Bamboo. Will it ever be limited in the use? It is a versatile plant that has many uses in the subject of food. It can be made into spoons, forks, ladles, cups, skewers, toothpicks and the list goes on. But MT is not writing about bamboo. This write up is a shout out to Lemang. A Malaysian favourite.
Traditionally, lemang is a simple thing. Glutionous rice cooked with coconut milk inside a bamboo chamber lined with banana leaf. The bamboo full of goodness is cooked over fire until the liquid boils and then cooked over amber. A designated person, or two, has the responsibility of turning the bamboos every so often to ensure that the lemang is cooked uniformly to perfection.
It is not a stand alone dish and it is eaten with all sorts of side dishes but having it with beef or chicken rendang seems to be the most popular combination.
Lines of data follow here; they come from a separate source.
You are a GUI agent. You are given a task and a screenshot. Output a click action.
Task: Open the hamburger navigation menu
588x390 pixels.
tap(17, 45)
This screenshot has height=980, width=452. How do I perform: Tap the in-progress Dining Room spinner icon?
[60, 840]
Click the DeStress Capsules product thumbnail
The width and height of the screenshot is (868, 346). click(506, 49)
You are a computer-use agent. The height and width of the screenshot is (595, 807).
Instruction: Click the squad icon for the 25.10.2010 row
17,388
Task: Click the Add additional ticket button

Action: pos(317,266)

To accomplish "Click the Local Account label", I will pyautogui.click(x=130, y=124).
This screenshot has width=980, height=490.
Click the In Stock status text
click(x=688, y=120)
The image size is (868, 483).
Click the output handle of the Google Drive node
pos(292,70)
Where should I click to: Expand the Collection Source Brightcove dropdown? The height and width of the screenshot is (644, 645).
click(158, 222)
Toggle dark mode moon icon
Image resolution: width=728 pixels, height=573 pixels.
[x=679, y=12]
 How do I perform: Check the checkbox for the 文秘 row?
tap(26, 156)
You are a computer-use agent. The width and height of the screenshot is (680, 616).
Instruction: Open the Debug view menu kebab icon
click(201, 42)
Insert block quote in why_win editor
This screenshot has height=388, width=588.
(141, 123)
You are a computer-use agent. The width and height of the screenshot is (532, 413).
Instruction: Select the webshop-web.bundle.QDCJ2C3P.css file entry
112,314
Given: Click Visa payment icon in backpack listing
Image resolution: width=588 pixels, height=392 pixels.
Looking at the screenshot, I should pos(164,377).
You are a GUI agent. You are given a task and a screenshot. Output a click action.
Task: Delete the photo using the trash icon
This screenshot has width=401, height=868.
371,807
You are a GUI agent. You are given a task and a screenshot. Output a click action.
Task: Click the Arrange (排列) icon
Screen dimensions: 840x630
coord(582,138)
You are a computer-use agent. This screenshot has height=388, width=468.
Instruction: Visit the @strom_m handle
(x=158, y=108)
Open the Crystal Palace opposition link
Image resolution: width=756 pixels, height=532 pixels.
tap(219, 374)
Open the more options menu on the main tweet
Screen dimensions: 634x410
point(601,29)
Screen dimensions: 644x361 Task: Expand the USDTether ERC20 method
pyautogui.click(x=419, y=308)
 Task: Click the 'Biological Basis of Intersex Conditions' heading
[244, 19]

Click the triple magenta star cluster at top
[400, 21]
Through the years there have been plenty of innovations. Added ingredients to transform it into a stand alone dish. Using other things as vessels such as tin cans, aluminium foil, bpa free plastic and the latest being pitchers from the pitcher plant. Nothing really wrong with any of them. Cooking is dynamic and never set in concrete. But there are millions of lemang connoisseurs out there who would still love it the way it has always been made.
Give it a try. It is not hard nowadays. What used to be made and served during festivities are now available all year round in a whole lot of places.